High-Benefit Lighting Awards open for entries

National Lighting Bureau is accepting entries for cases of new installations or retrofits of lighting systems that had bottom-line benefits.


The National Lighting Bureau’s 32nd annual High-Benefit Lighting Awards Program is under way. This program is open to virtually anyone associated with a high-benefit lighting installation: owners, designers, facility or property managers, contractors, manufacturer’s representatives, utility employees, and users, among others. An entry should document how modification of an existing lighting system or installation of a new one improved productivity, increased retail sales, or achieved any other bottom-line benefits of high-benefit lighting.

The National Lighting Bureau coined the term high-benefit lighting to connote “function-focused” electric-illumination systems that are designed to fulfill the specific purposes for which they will be used, especially to maximize bottom-line returns for those who own, manage and/or rely on the lighting.

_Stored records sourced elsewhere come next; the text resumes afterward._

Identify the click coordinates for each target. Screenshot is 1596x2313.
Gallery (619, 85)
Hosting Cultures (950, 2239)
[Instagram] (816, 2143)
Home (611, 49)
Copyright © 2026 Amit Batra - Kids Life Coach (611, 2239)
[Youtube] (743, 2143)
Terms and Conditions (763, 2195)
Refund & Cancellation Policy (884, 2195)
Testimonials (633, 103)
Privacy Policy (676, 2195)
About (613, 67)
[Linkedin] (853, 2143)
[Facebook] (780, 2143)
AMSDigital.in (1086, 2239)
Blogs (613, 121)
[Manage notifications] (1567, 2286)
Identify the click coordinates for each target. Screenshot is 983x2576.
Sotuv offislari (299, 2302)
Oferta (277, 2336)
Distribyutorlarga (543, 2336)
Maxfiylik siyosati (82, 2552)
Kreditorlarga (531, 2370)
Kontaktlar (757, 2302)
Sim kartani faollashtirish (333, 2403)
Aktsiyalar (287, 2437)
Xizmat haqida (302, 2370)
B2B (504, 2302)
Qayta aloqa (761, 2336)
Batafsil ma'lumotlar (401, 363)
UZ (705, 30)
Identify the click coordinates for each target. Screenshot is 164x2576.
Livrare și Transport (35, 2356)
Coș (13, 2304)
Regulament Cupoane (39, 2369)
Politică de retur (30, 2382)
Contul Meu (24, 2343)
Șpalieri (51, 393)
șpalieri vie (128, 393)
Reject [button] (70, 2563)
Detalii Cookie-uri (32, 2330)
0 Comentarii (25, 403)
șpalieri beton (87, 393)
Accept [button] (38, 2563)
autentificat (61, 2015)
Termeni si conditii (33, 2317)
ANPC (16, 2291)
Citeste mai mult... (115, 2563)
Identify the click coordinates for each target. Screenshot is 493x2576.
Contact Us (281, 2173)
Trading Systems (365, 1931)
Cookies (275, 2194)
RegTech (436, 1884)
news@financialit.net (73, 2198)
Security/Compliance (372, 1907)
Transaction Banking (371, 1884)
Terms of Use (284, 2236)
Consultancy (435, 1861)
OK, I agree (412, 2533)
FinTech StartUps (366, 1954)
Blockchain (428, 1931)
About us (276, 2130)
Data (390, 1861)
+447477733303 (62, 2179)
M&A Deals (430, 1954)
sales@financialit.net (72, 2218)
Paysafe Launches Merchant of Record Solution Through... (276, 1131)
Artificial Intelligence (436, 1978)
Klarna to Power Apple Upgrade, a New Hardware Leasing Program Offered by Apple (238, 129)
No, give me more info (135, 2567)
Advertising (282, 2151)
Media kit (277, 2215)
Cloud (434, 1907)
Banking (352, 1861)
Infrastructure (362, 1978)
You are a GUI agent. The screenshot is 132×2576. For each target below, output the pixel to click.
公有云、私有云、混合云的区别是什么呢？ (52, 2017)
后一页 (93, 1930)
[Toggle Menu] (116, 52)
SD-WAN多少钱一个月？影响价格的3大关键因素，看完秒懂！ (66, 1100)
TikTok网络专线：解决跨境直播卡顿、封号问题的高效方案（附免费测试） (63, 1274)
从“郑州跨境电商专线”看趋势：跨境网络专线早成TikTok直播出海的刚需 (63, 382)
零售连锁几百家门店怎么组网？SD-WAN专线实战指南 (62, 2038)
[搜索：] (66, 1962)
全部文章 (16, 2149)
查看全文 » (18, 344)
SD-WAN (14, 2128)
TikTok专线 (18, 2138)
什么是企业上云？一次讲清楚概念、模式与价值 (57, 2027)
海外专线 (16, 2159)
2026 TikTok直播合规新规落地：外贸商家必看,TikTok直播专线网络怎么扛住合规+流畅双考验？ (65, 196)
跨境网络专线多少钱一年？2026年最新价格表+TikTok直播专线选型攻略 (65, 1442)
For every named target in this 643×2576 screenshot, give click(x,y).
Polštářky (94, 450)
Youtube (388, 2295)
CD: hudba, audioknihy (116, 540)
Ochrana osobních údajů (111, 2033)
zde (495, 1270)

For example, high-benefit lighting installed in workspaces can help people work faster, because it comprises electric illumination designed for the specific space, tasks, and people involved. Outdoor high-benefit lighting can help prevent accidents of all types, such as vehicle-vehicle and slip-and-trip accidents. In retail situations, better lighting can help improve customer attraction and stimulate purchasing.

According to National Lighting Bureau Chair Howard P. Lewis, the High-Benefit Lighting Awards Program is “intentionally easy to enter.”

“We want to encourage anyone associated with a lighting system upgrade or installation to submit a case history chronicling how high-benefit lighting contributed to the bottom line,” Lewis said.

For consideration in the 2011 High-Benefit Lighting Awards Program, an entry must be received by the National Lighting Bureau no later than October 31, 2011. All persons who enter the High-Benefit Lighting Awards Program receive a hand-inscribed certificate of participation. If Bureau staff develops an entry into a case history, the person submitting the information will serve as the bylined author of an article published in a prominent trade or professional journal.